Image is mine from before.
As has been the case for several years, I am attending the Congress virtually, meeting in a series of online sessions to listen to papers, give talks, and enter into something like learned discussion with my peers and with people who have succeeded where I failed to secure a continuing faculty position. (That I could not still rankles, even though I know that 1) I’m in a pretty good spot and 2) the professoriate is not quite so delightful as it might be thought from my comments. I do still have friends and acquaintances on that side of things, so I do still keep at least a little bit abreast of what’s going on in academe.) Given my schedule and finances, as well as the needs of my family and of the small Hill Country town where I live, I can’t (at this point) justify the expense or time away that visiting the ‘zoo in person would require, but I am happy to get as much engagement with such things as I have been able to get. The work I do now is good work, being generally helpful to people and, it must be noted, intellectually stimulating, but I do miss being able to sit around and go on at length about the kinds of things I spent a couple decades getting good at; it’s nice to touch base with that every now and again.
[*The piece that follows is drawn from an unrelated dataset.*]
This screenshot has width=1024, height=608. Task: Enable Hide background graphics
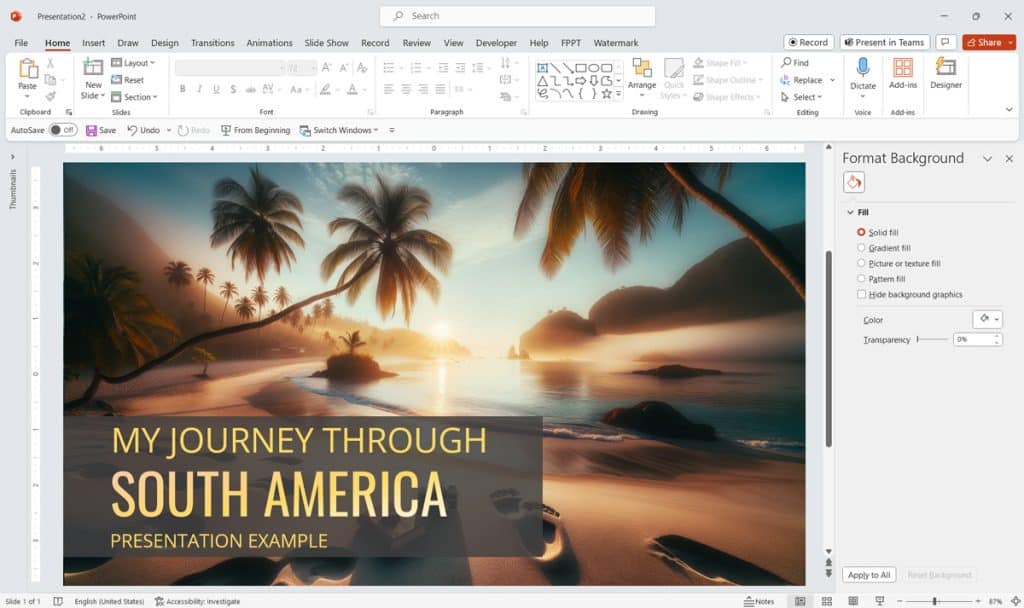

I’ll admit to missing being on site, even if it is the case (as I have been told) that the event is much reduced from when I was able to attend in person. Video conferences are fine and good, and I very much appreciate sleeping in my own bed at night and sitting in my good chairs. So much being said, I also benefited from running into people in the hallways and around campus, not only my colleagues as medievalists, but the people who inhabit a campus year-round, as well as the people of the surrounding city, whose offerings have been edifying and whose food and drink were delicious. Impromptu meetings and discussions illuminate in ways that no preplanned talk can (which is not at all to say there is no value in the preplanned talk; there are definitely things it can do that don’t work, or don’t work well, off the cuff). That kind of less-mediated exchange (I say “less-mediated” because there’s always some mediation; there’s always some mediation at work, if only because language is limited) does not really happen online, and it is admittedly not always to the good, but it can offer unanticipated and unpredictable insight and inspiration.
It may be the case that I will be able to get back to the ‘zoo in person. I imagine that I will find some things greatly changed if I do, not least the lodgings available; the traditional places are being taken down and replaced with new things, and others yet have been added. The meeting sites, themselves, are other than when I was there before, if the program I received in the mail is to be believed (and I am sure that it is). The people will be different; I was privileged in past years to speak with and learn from people whose names were on the books I read for classes and for my dissertation, but as I have grown older, they have, too, and there are fewer of them now than before. So much is the way of things, of course, that some pass on and there is lamentation for it. But as the poet puts it, “Þæs ofereode; þisses swa mæg”; as someone who trained as a medievalist, someone whose life has benefited from the study of such things, I would do well to keep it in mind.
Until and unless that happens, though…I have more to say about the ‘zoo this year, and I’ve got some work to do to put together things for next year. I find that, even if it’s only online, I want to do it again.